Implanted neuroprostheses have recently incorporated novel multi-contact nerve cuff electrodes (NCEs) which directly surround a proximal peripheral nerve with multiple independently controlled electrode contacts. These high density interfaces open new possibilities for selectively interacting with the neural anatomy. Selective stimulation of independent yet synergistic motor unit pools may be instrumental in alleviating the pervasive issue of rapid fatigue.
We herein investigate several selective stimulation strategies through multi-contact NCEs and assess their ability to prolong activated muscle output. Three main strategies include decreased fiber overlap, decreased duty cycle, and feedback control of stimulus intensity. Pre-clinical testing narrowed the activation period and duty cycle parameter spaces to those that best maintained joint moment output for different fiber type classifications. These early investigations also verified the feasibility and advantages of controlling selective neural stimulation intensity with functional feedback.
Pre-clinical findings were translated to human neuroprosthesis recipients with lower extremity paralysis. Clinical studies began with isometric analyses of two feedback-controlled duty cycle reducing paradigms: Carousel and Sum of Phase Shifted Sinusoids (SOPS) stimulation. Both paradigms, implemented with insights on activation period, duty cycle, and feedback from pre-clinical results, significantly prolonged functionally-relevant isometric knee joint moments in one participant with spinal cord injury (SCI).

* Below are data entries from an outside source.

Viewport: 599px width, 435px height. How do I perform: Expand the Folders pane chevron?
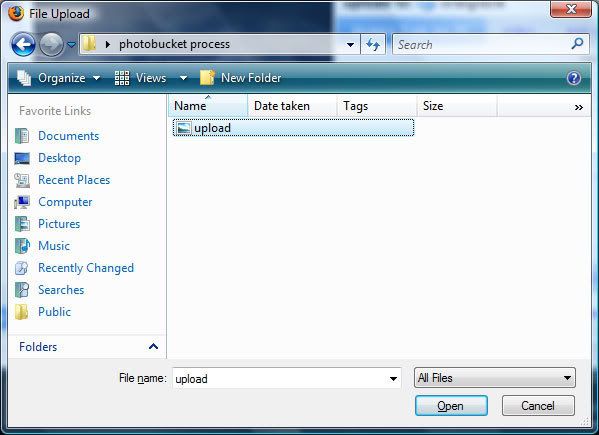pyautogui.click(x=153, y=346)
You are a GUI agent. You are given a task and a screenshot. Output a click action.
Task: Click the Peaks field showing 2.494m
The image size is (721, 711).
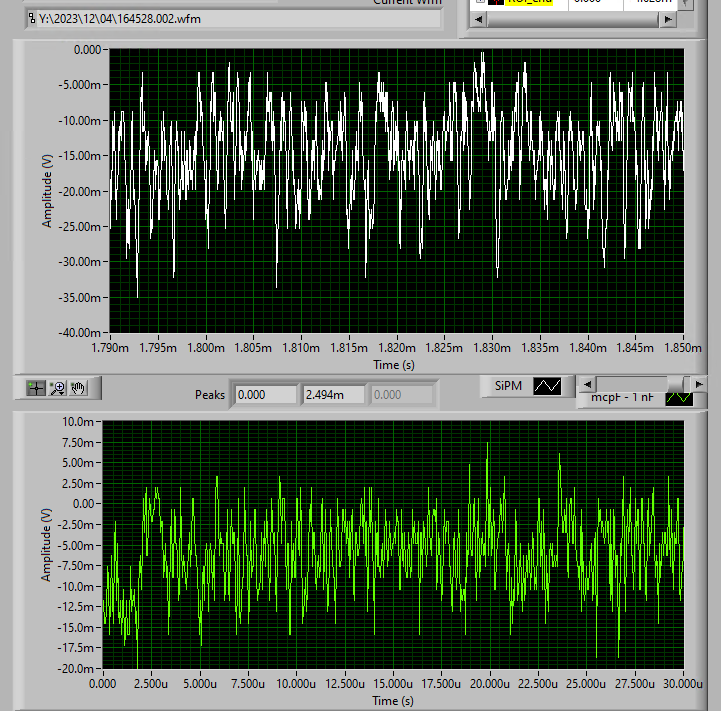pyautogui.click(x=334, y=395)
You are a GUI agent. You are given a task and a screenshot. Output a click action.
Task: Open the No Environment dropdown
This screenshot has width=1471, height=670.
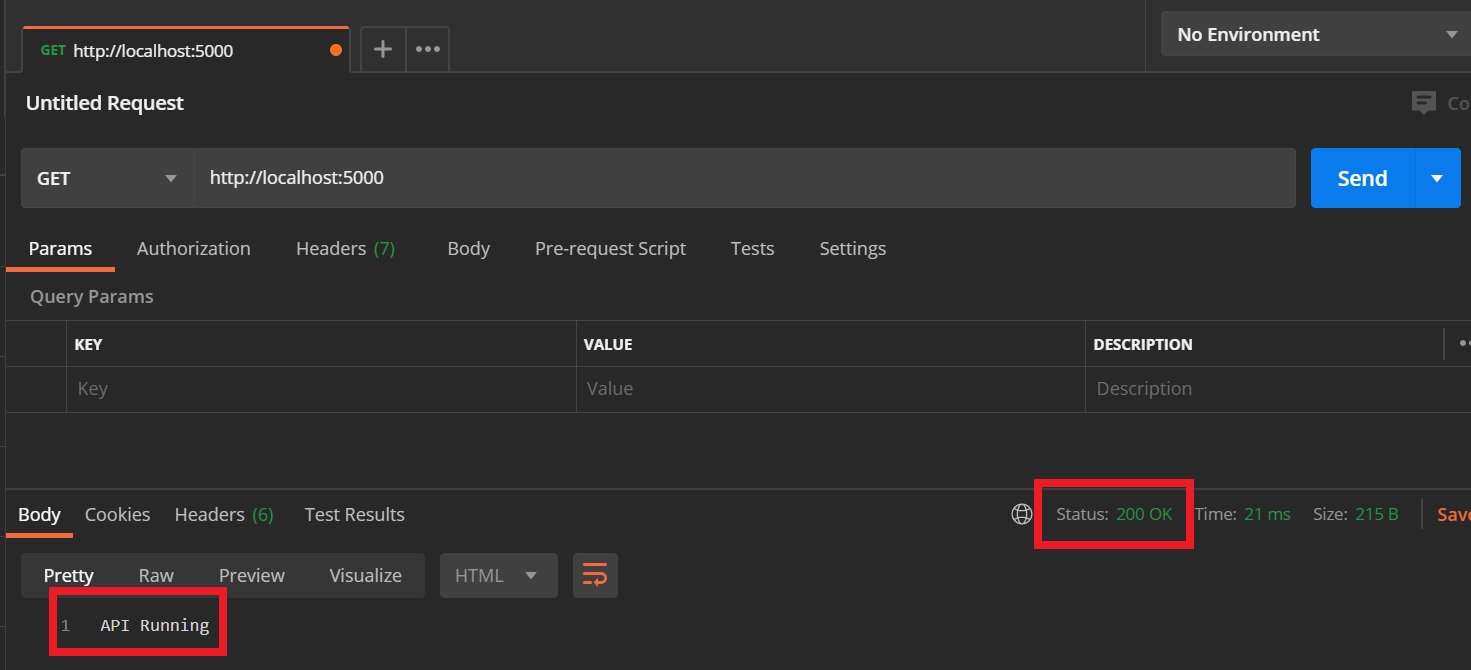[x=1315, y=34]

We next investigated selective stimulation strategies during dynamic cycling exercise. Six participants with paralysis cycled with low fiber overlap, low duty cycle, and/or cadence controlled stimulation. At least one selective strategy significantly improved endurance and sustained exercise intensity over conventional techniques in five participants. We further demonstrated significant physiological improvements from muscle oxygenation and heart rate analyses. We ultimately find that selective stimulation strategies through NCEs are successful in prolonging activated muscle output and improving exercise performance.